• _WHAT THE TASK REQUIRES_: Once the line containing "Click the POPULAR badge on Pro" is found in the entries below, reproduce it and every line after it, stopping at and including the line containing "Task: Click the color picker eyedropper icon"; reproduce nothing else, and keep each line exact.

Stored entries
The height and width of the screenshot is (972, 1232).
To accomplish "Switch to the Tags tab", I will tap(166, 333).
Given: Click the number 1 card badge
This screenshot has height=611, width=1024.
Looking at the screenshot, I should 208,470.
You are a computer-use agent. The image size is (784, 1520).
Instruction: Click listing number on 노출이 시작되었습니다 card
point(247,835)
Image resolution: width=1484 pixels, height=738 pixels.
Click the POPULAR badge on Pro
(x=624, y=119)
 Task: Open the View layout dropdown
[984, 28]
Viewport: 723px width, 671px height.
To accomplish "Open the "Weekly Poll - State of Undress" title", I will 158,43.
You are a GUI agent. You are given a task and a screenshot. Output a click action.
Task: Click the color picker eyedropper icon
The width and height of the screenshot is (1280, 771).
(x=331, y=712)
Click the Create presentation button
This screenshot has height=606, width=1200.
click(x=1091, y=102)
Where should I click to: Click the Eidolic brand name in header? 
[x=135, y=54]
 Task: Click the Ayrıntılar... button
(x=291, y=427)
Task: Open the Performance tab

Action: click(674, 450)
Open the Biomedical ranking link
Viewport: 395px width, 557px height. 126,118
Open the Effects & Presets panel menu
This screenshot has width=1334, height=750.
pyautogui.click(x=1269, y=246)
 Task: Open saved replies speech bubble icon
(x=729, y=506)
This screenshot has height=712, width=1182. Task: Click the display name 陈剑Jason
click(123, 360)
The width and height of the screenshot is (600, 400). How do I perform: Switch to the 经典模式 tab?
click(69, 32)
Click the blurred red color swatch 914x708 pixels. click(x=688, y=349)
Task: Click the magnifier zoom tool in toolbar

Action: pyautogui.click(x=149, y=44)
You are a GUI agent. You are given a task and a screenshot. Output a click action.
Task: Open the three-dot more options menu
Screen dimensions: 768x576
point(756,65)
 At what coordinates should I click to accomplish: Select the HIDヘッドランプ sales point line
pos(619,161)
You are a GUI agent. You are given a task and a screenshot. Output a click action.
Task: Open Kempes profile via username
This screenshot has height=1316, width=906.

• _OUTPUT OF THE TASK_:
Click the POPULAR badge on Pro
(x=624, y=119)
 Task: Open the View layout dropdown
[984, 28]
Viewport: 723px width, 671px height.
To accomplish "Open the "Weekly Poll - State of Undress" title", I will 158,43.
You are a GUI agent. You are given a task and a screenshot. Output a click action.
Task: Click the color picker eyedropper icon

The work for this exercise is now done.